Document segment:
◆ ◆ ◆ ◆

VOLUME 116, ISSUE 4, P931-935
Marie Carbonnel, M.D., Lea Karpel, Ph.D., Bernard Cordier, M.D., Paul Pirtea, M.D., Jean Marc Ayoubi, M.D., Ph.D.
Transgender males experience a disharmony between their birth sex and their intimate sense of gender belonging. Gender-affirming hormone therapy and gender-affirming surgery (GAS) are often inherently part of the gender-affirming process. In this context, we should ask whether it is better to keep or remove the uterus. Keeping the uterus and ovaries avoids a surgical procedure and a pubic scar that often results and preserves fertility and the possibility of carrying a baby. On the other hand, keeping the uterus is often psychologically unbearable for transgender males and the long-term effects of androgens on the uterus and ovaries remain uncertain. Conversely, hysterectomy and oophorectomy as part of the GAS process are part of gender reassignment. New mini-invasive surgery procedures for hysterectomies decrease the risks and limit the likelihood of scars to a minimum. In practice, the data suggest that very few transgender males carry a pregnancy and/or use their oocytes after gender-reaffirming treatment. Clinicians should counsel their transgender male patients on the definitive infertility consequences of hysterectomy and oophorectomy and discuss fertility preservation options before GAS. Individualized approaches must be preferred to systematic procedures regarding the personal decision to keep or not keep the uterus and ovaries.

◆ ◆ ◆ ◆

Extracted entries:
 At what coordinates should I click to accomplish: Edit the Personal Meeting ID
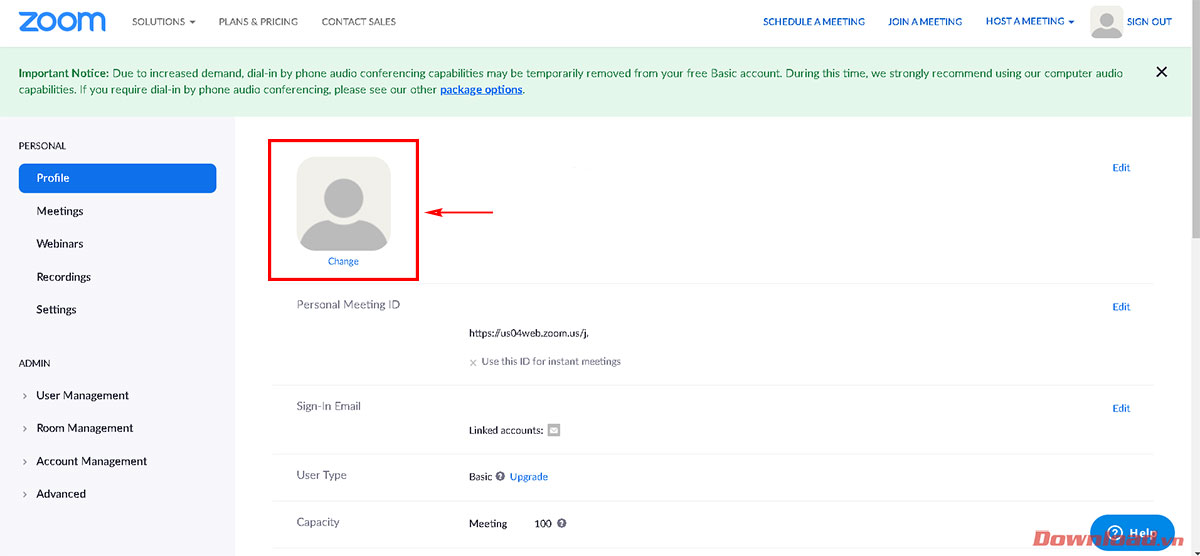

◆ ◆ ◆ ◆

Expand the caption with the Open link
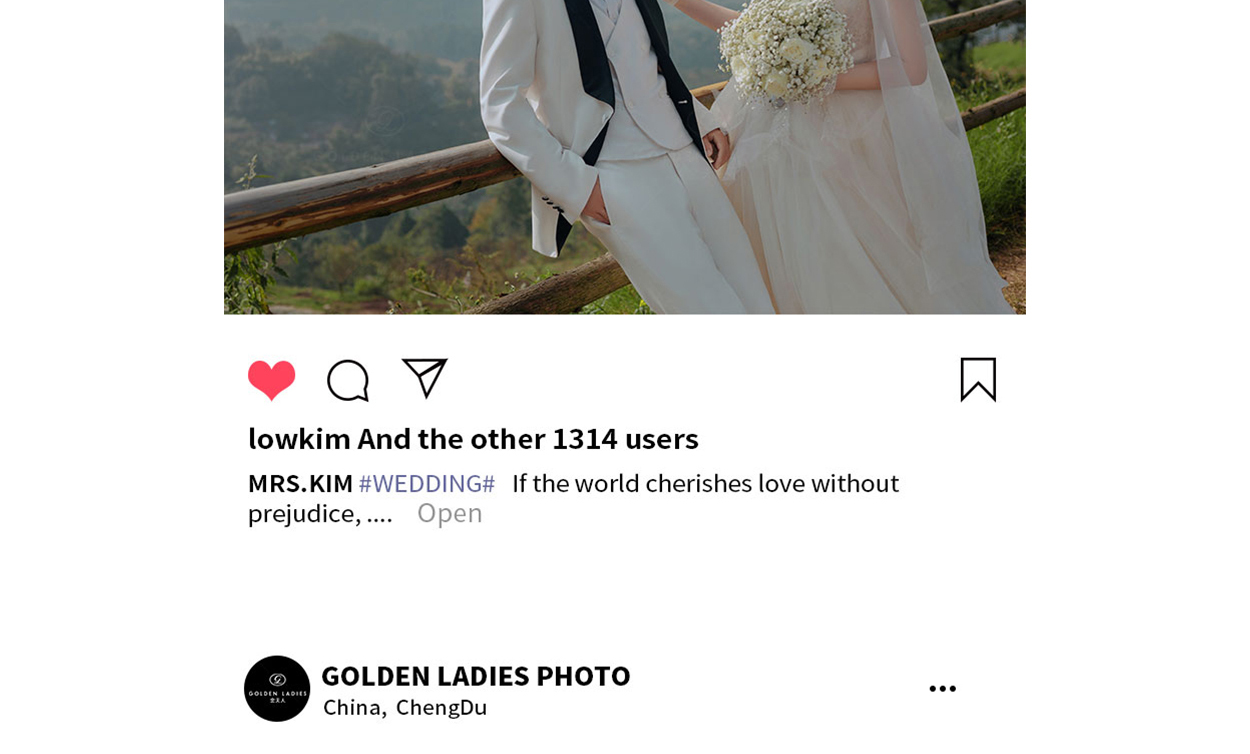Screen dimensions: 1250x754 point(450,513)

◆ ◆ ◆ ◆

Work required: Translate this sentence from the abstract on keeping or removing the uterus in transgender males into Spanish: "In this context, we should ask whether it is better to keep or remove the uterus." The data above are separate material and bear no relation to the abstract.

Problem solution: En este contexto, debemos preguntarnos si es mejor conservar o extirpar el útero.